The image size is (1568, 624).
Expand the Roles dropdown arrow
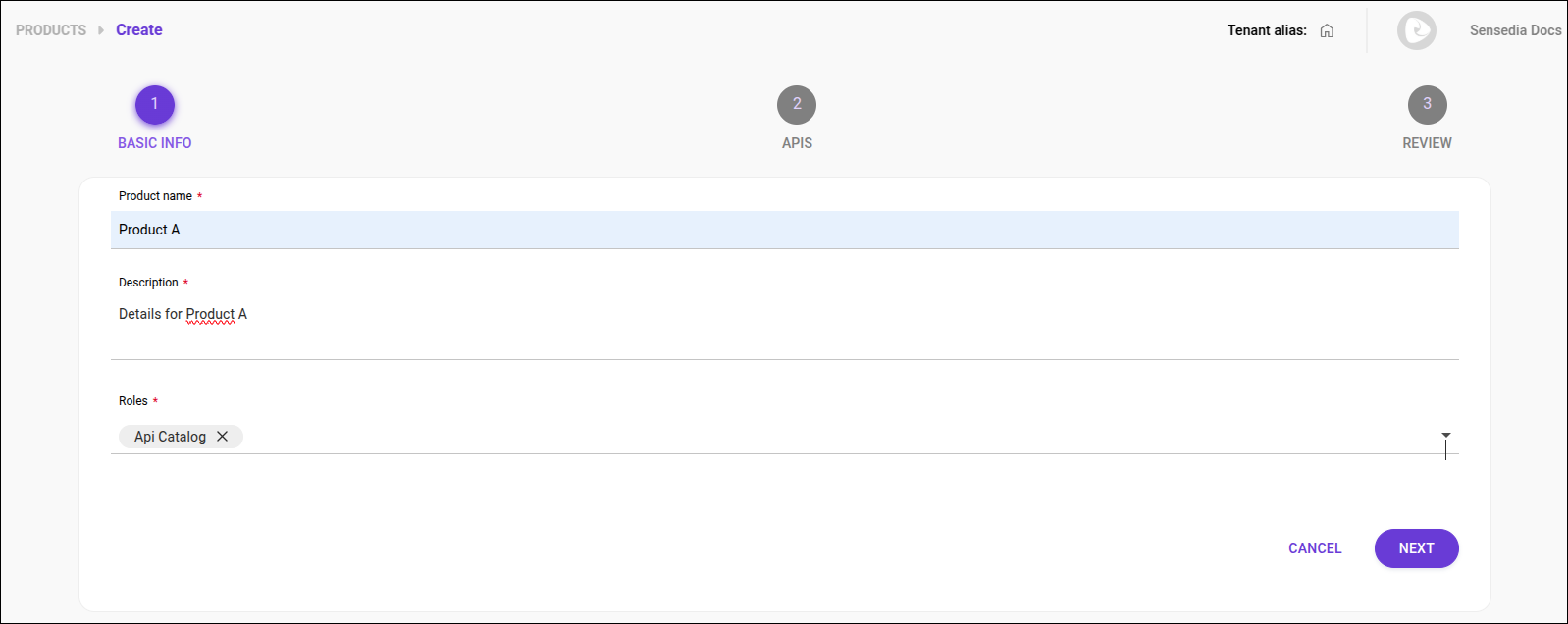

--

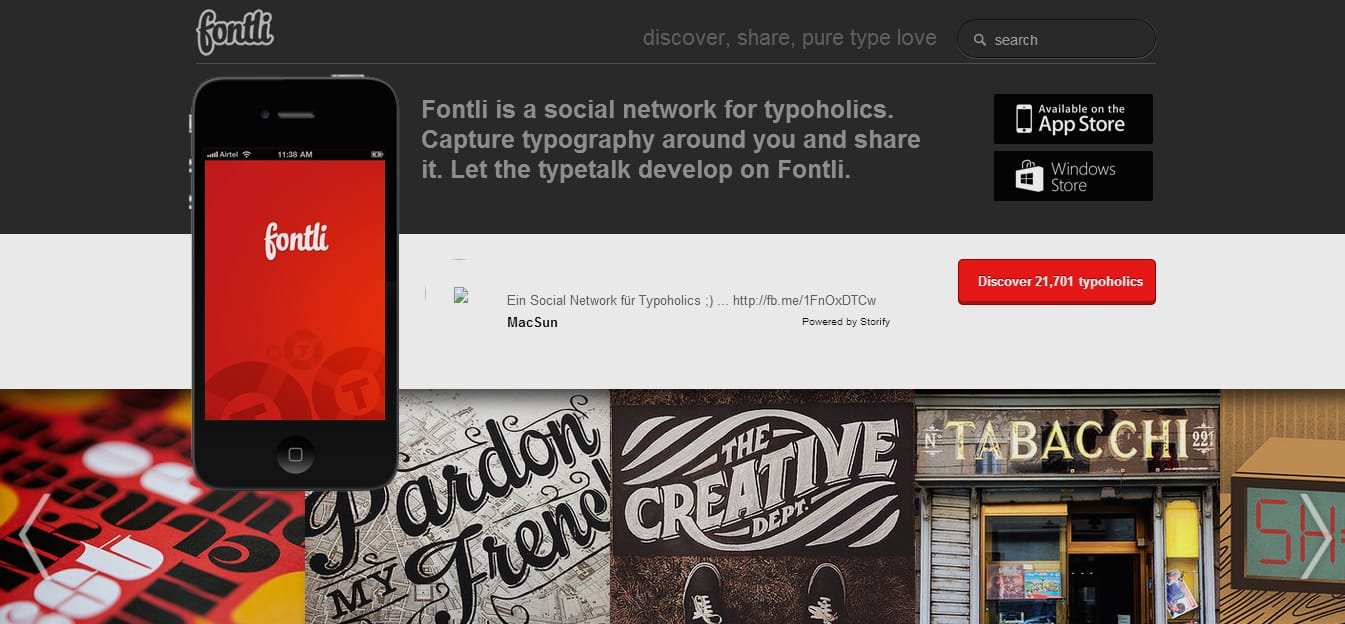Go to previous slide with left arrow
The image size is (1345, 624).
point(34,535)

==

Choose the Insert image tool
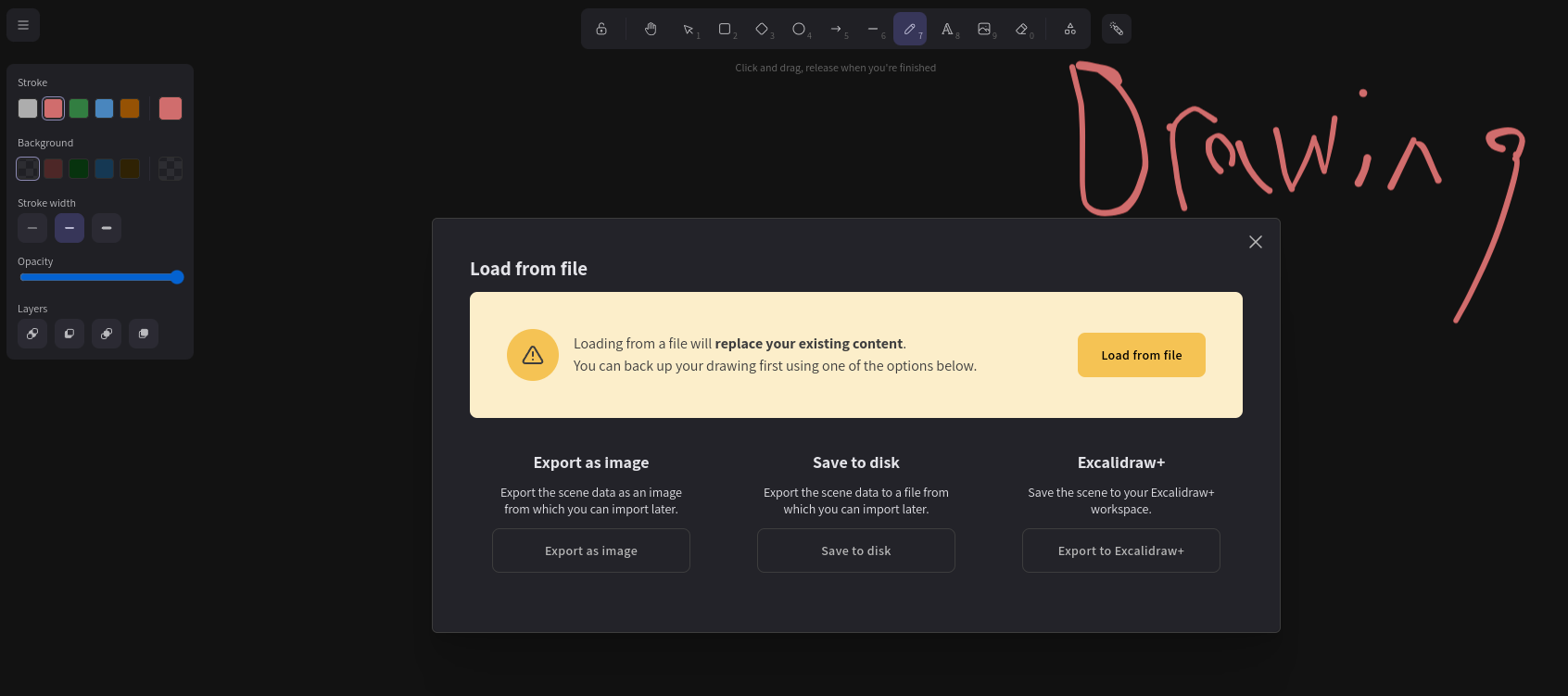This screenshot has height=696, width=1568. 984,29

Problem: Pick out every row above that contains the word "size" and copy each of those rows in full.

Written answer:
The image size is (1568, 624).
The image size is (1345, 624).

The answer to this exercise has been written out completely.